Determine if A is a permutation of B using ASCII values

I wrote a function to determine if row a is a permutation of row b . The definition is as follows:

 bool isPermutation(std::string a, std::string b){ if(a.length() != b.length()) return false; int a_sum, b_sum; a_sum = b_sum = 0; for(int i = 0; i < a.length(); ++i){ a_sum += a.at(i); b_sum += b.at(i); } return a_sum == b_sum; } 

The problem with my approach is that if a = 600000 and b = 111111 , the function returns true.

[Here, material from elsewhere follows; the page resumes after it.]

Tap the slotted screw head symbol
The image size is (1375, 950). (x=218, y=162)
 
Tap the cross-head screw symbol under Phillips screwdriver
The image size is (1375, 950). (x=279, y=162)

Is there a way to keep the general approach to this problem (as opposed to sorting strings that execute strcmp ) and maintain correctness?

+2
c ++ c ++ 11 permutation
source share
3 answers

You can count the characters separately:

 bool isPermutation(std::string a, std::string b) { if(a.length() != b.length()) return false; assert(a.length() <= INT_MAX); assert(b.length() <= INT_MAX); int counts[256] = {}; for (unsigned char ch : a) ++counts[ch]; for (unsigned char ch : b) --counts[ch]; for (int count : counts) if (count) return false; return true; } 
+3
source share

A simple approach if you do not need UTF-8 support

The solution to this problem is surprisingly easy. There is a function in the standard library.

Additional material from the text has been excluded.